第292話 合流
下界はだいぶ空気が和らいできたが山の上はまだ堅い。春を待ち焦がれる木々の間を縫っていく小道を三人で歩いて行く。
ユリが言う通り天見を残しておけば時雨とのハイキングデートを満喫できたな。何気にユリは気を遣っていてくれたのか、ないない。
こんな暢気なことを考えていられるくらい、今の所敵との遭遇はない。精々枯れ葉を踏み分ける音にときどき小動物が逃げ去っていく音が被さるくらいだ。
「あとどのくらいですか?」
尋ねてくる天見は細身の体ながら鍛えているのか息一つ切れていない。自主的に先行して10メートルほど先にいる時雨は小鳥が羽ばたくように歩いて行くし、もしかしなくてもこの中で一番体力が無いのは俺かも知れないな。
「もう直ぐ着くはずだ」
勾配は大分緩くなってきている。別荘地がある中腹が近い証拠だ。
先行していた時雨が立ち止まり、片手で俺達を制した。
俺と天見は散開して近くの木の陰に隠れて前方の時雨を見守る。
やり過ごすか? それとも先制で倒すか?
それにしても流石黒田、僅かな隙も無かったということか。いや早計か、まだ別荘地の住人が散策をしている可能性もある。
だんだんと足音が俺でも聞こえるほど大きくなってきた。
黒田の監視だったら本体に連絡される前に処理したいところだな。時雨に任せるしか無いのがもどかしいが駆け寄って足音を響かせては本末転倒。時雨なら上手く処理すると信じるしか無い。
だんだんと時雨の緊張が高まっていくのが覗える。時雨はそっと小太刀を抜き放ち背中に構えて忍ばせる。

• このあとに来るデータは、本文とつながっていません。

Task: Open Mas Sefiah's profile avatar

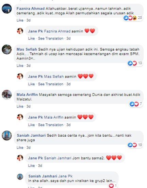Action: [7, 49]
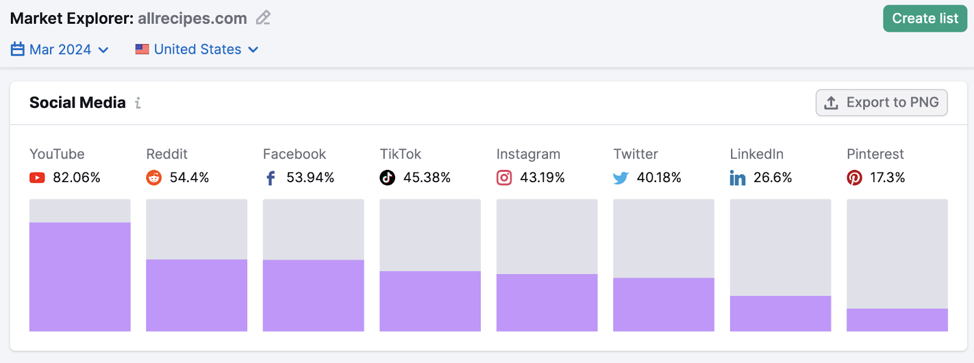Click the info icon beside Social Media

[x=137, y=103]
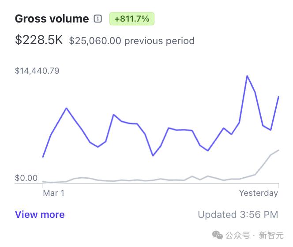Click the info icon beside Gross volume
This screenshot has height=247, width=293.
(98, 19)
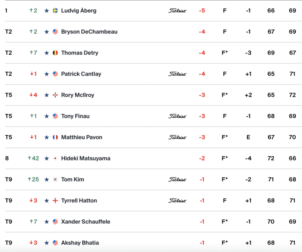302x252 pixels.
Task: Open Bryson DeChambeau's player details
Action: point(89,32)
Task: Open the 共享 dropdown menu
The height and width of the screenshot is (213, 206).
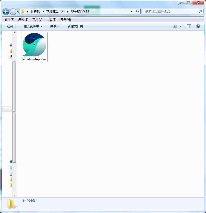Action: coord(54,26)
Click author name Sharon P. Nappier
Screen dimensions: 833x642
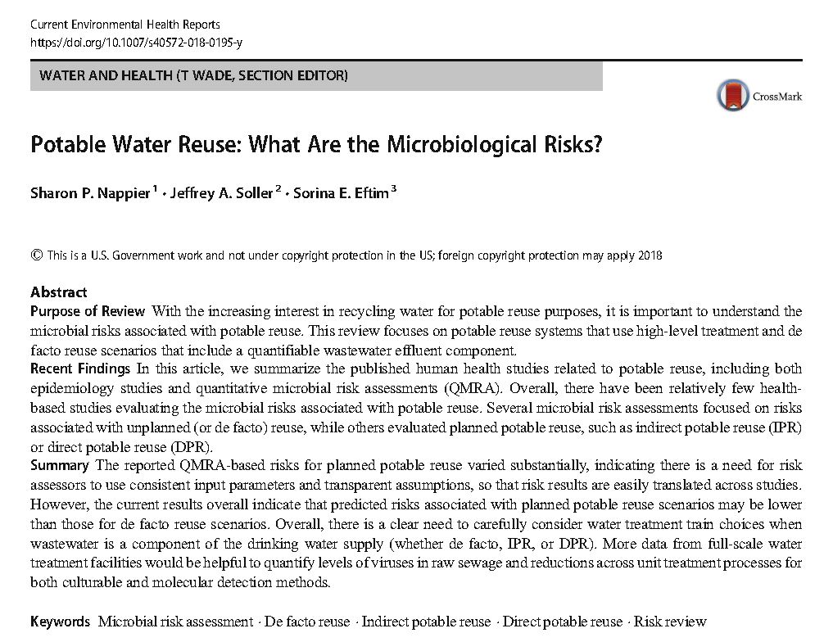[90, 193]
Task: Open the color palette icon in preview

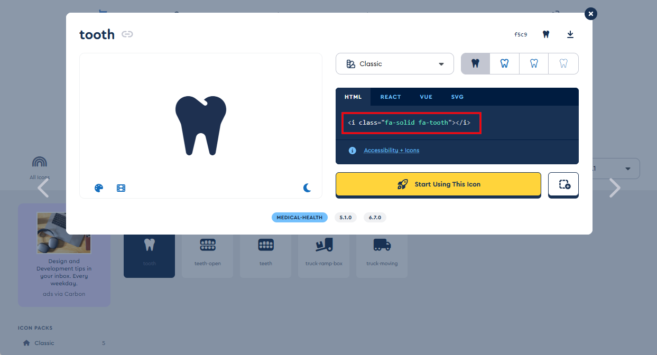Action: [x=99, y=188]
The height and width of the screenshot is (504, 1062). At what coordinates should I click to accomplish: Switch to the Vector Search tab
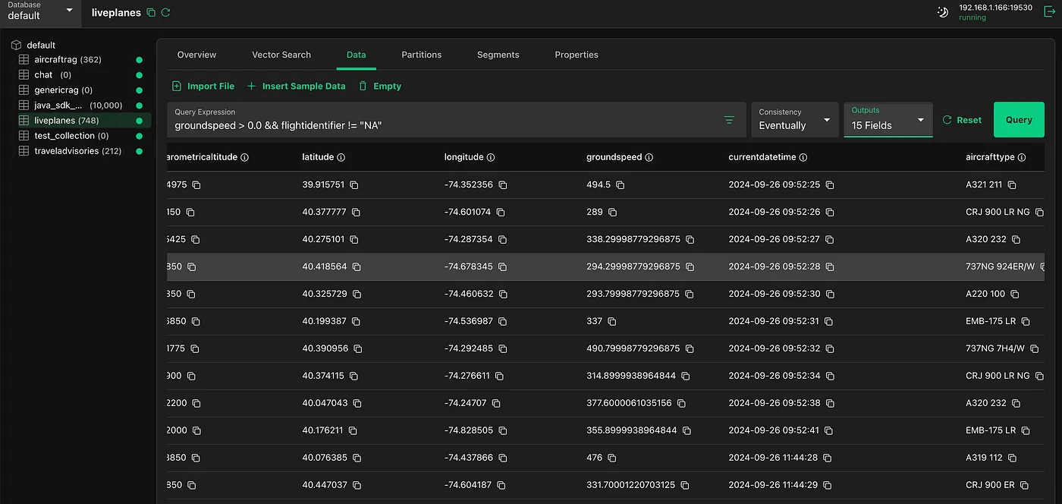pos(281,55)
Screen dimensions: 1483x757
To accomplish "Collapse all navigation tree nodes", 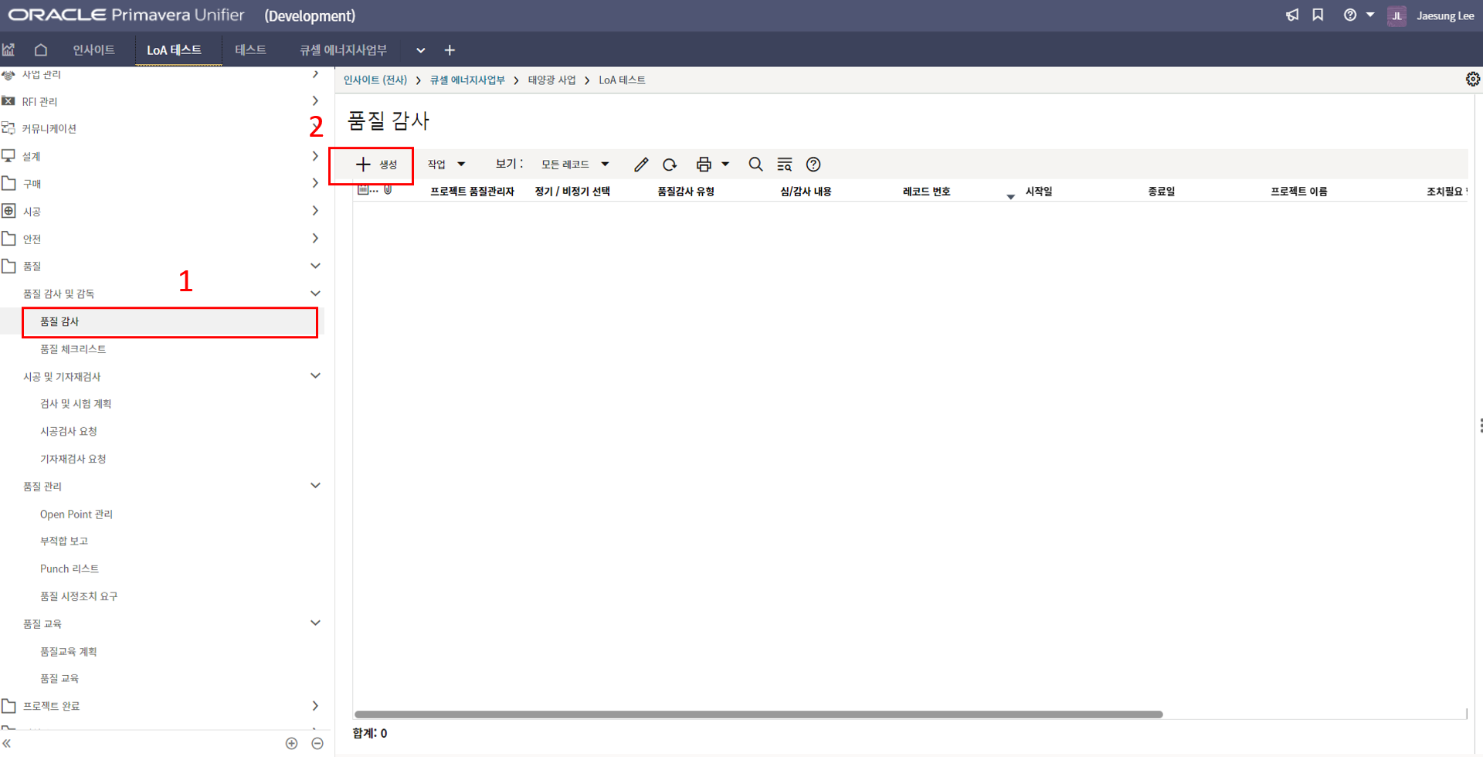I will tap(317, 743).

踏み分ける音が大きく響き、時雨から視認できる距離になった。
そして時雨から力が抜けるのが見て取れた。
「大丈夫だよ」
時雨が声を出して俺達に伝える。
一体誰だったんだと思いつつ時雨の所に駆け寄った。
「影狩か」
黒田を監視していたはずの影狩がいた。一時も目を離さず黒田の監視をしていて欲しいところだが迎えに来て貰わなければ別荘地のどこに黒田がいるのか分からない。別荘地を不用意に歩けば見付ける前に見付けられるのが関の山。
準備不足の人手不足だ、しょうがない。
「わざわざ迎えに来てやったんだぜ。もっと嬉しそうな顔してくれよ」
俺が今一な顔をしているのを見られたのか影狩が言う。
こんな顔指揮官として見せるべきでは無かったな、仕方ない。
「おおアミーゴ、グラッチェグラッチェ」
俺は笑顔を作ると影狩に外人顔負けのオーバーアクションでハグした。
「オーケーオーケー、俺に会えて嬉しいのは分かったぜ」
「よし、案内してくれ」
満足してくれたようなので俺は離れた。
「そっちのかわいこちゃんはしてくれないの」
「調子に乗るなよ。減棒にするぞ」
俺は時雨の前に立って脅す。
「こわっジョークだろうが本気で怒るなよ。人の女には手を出さないよ」
「ちょと、人の女って・・・」
「いいから案内しろ」
時雨が顔を真っ赤にして抗議し出すのを遮った。
「はいはい、こっちだぜ」
こうして無事合流出来た俺達は黒田の元に向かうのであった。